Senate Minority Leader Chuck Schumer -- see photo above😉 -- claims that :
"Justice Ginsburg’s dying wish was that she not be replaced until a new president is installed. Republicans are poised to not only ignore her wishes, but to replace her with someone who could tear down everything that she built. This reprehensible power grab is a cynical attack on the legitimacy of the Court."
A Supreme Court member's dying wish is irrelevant to the president's duty to name a replacement for the deceased justice. The expressed preference of the late, great Justice Ginsburg for how she should be replaced or by whom is of no importance, since it's not Justice's Ginsburg's seat on the High Court for her to dispose of as she saw fit. What if her dying wish had been for her replacement to be at least as liberal as she was? Should a conservative president have felt constrained by her wish? Of course not! It is not at all inappropriate for the Republicans to, as Schumer puts it, "ignore her wishes."

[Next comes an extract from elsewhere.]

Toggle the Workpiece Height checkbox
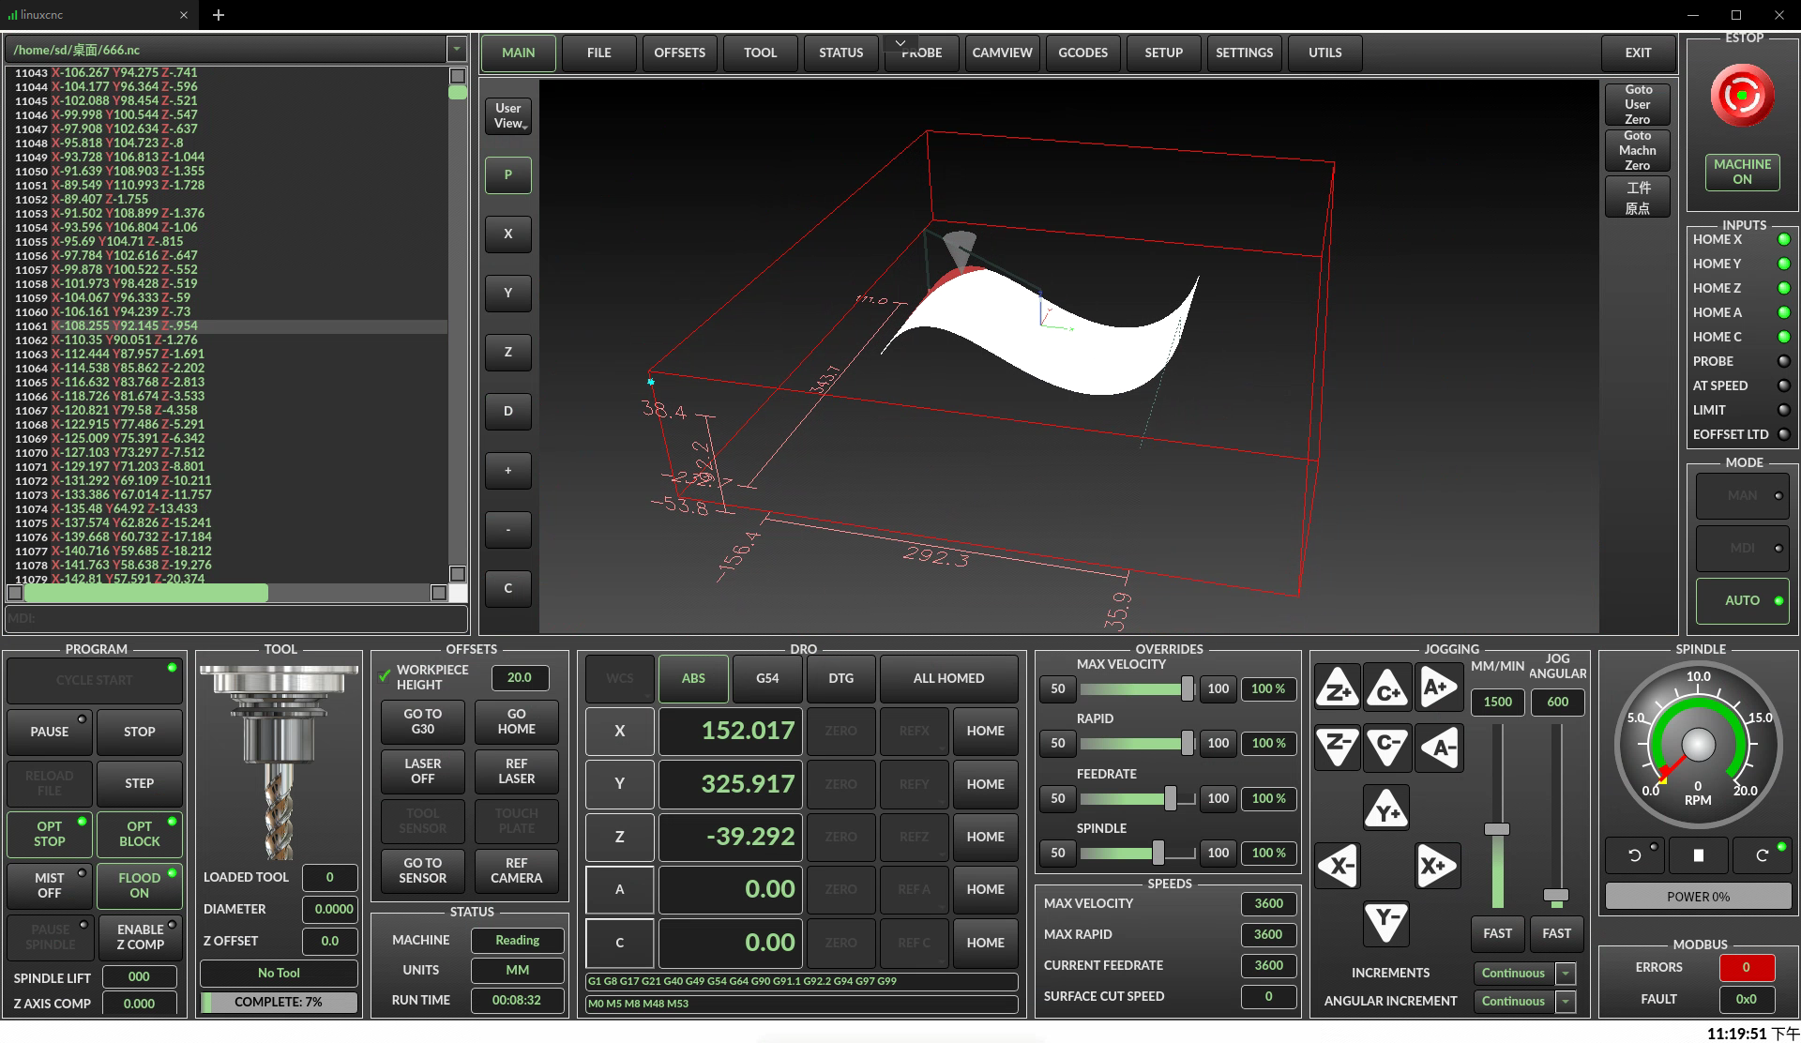The height and width of the screenshot is (1043, 1801). (x=385, y=676)
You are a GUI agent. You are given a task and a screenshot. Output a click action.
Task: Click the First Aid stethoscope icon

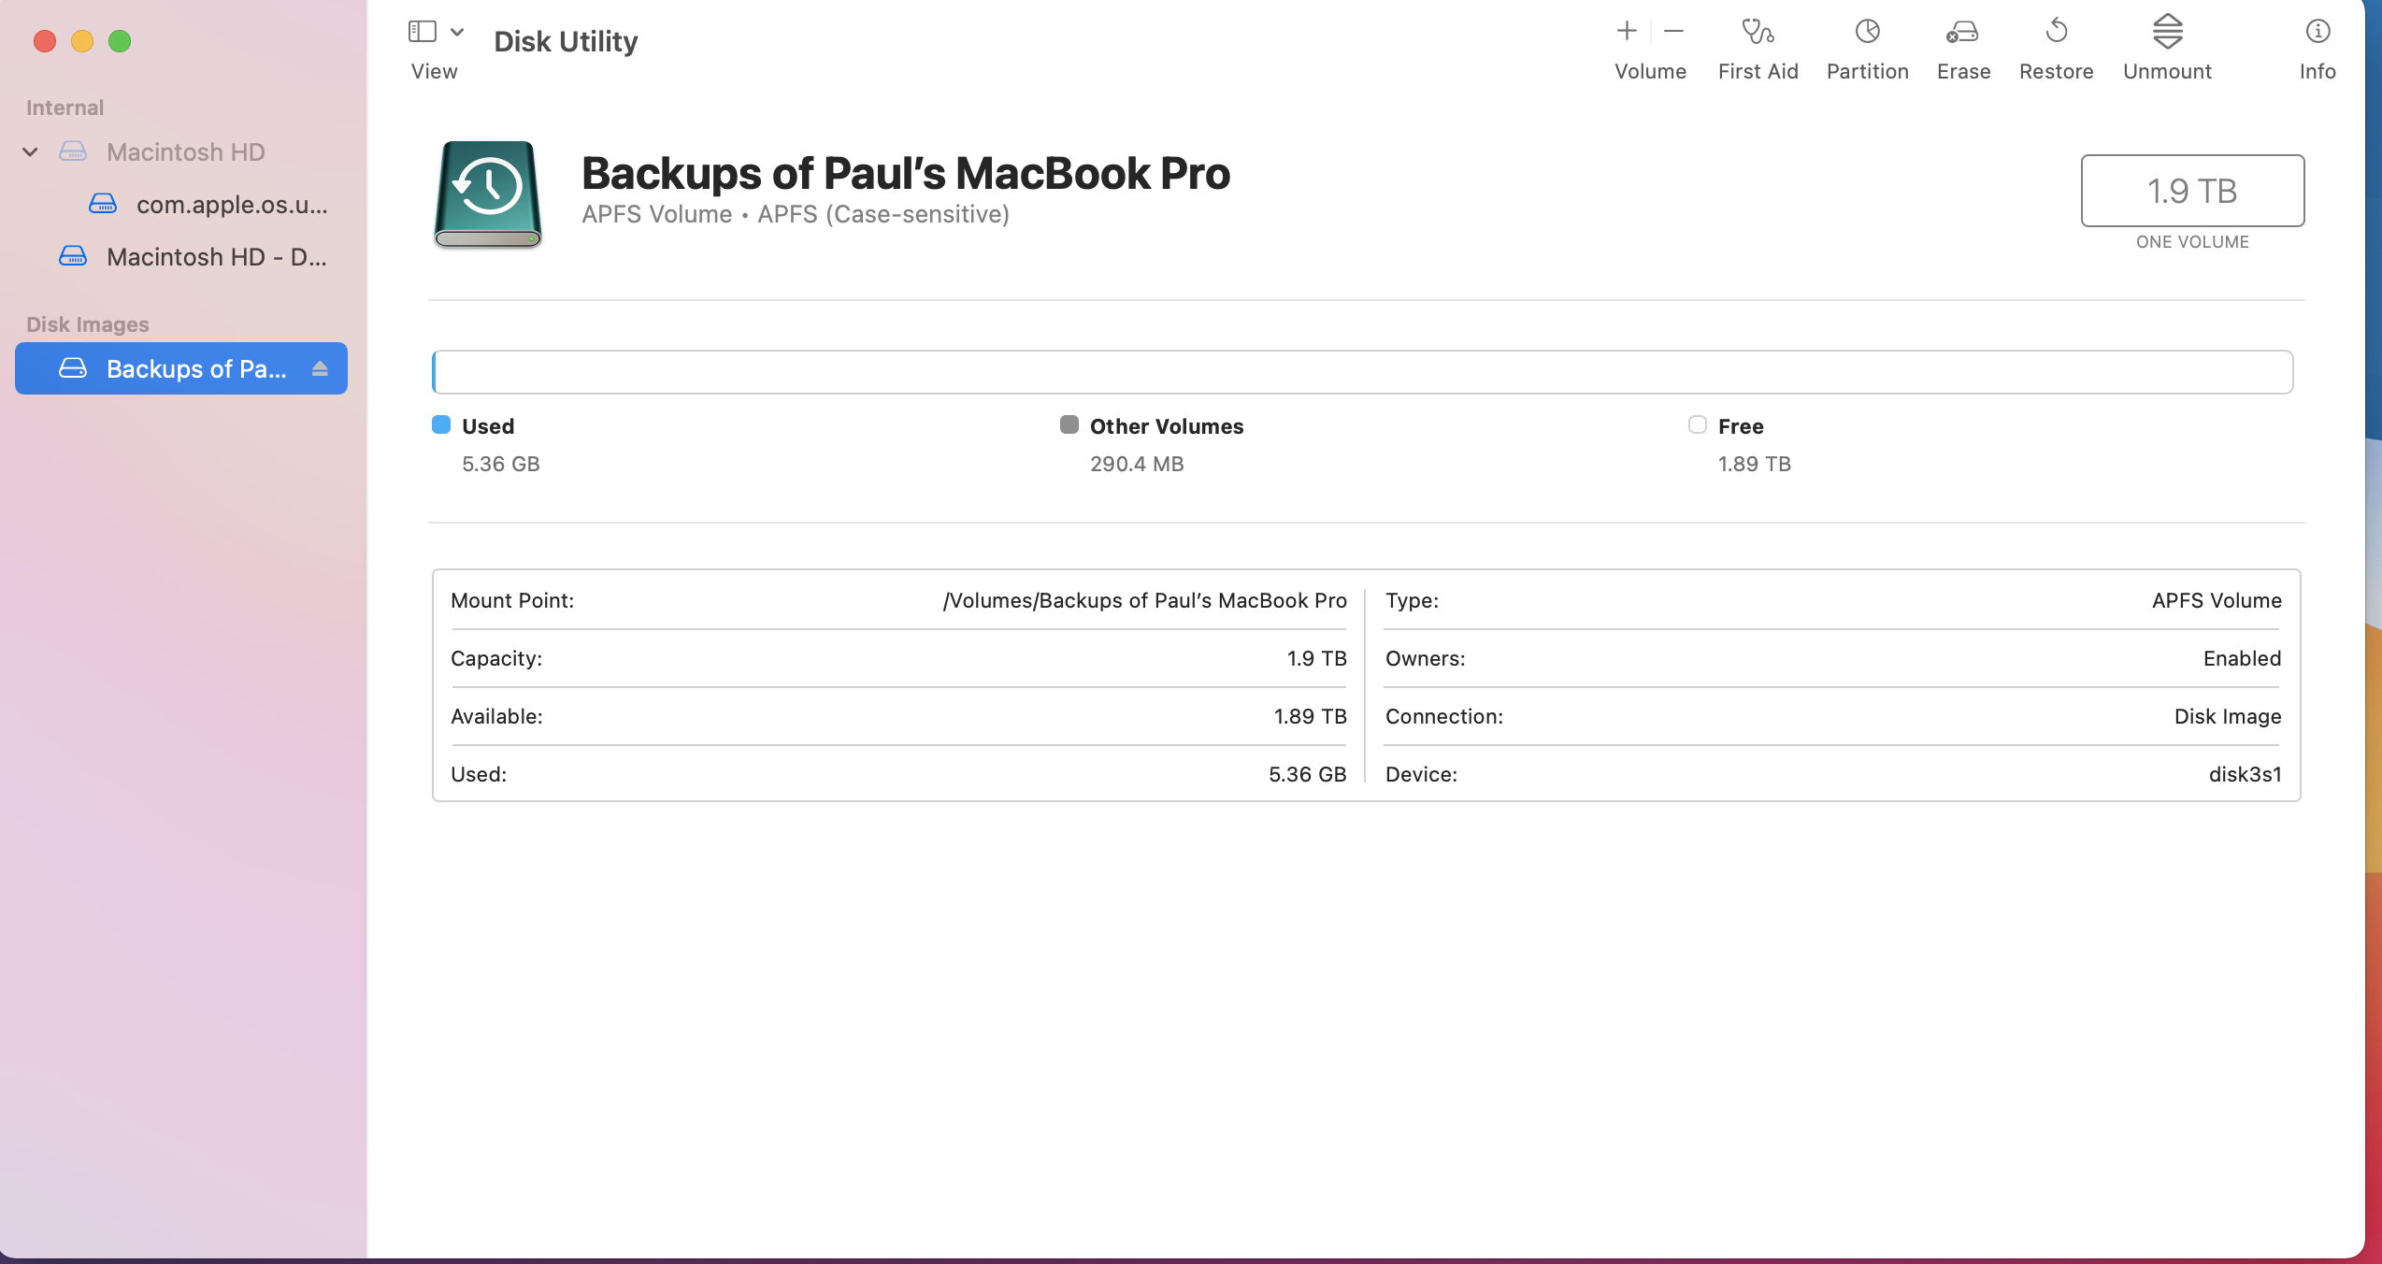[1758, 33]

This is not a "reprehensible power grab" nor is it "a cynical attack on the legitimacy of the Court." It is, however, an exercise of raw power that ignores the grievance felt by many Democrats for McConnell's refusal to bring up Judge Merrick Garland's nomination for a vote. Then again, there is a series of grievances that Republicans carry with them regarding the Democrats' treatment of GOP nominees for the Supreme Court, going back to Brett Kavanaugh, Clarence Thomas, and Robert Bork.
It would, of course, be desirable for the Democrats and Republicans of the Senate to work out a more civilized, less vicious way of handling Supreme Court nominations. But it's hard for me to see that McConnell and Schumer are the right people to represent the two parties in reaching a modus vivendi on the subject.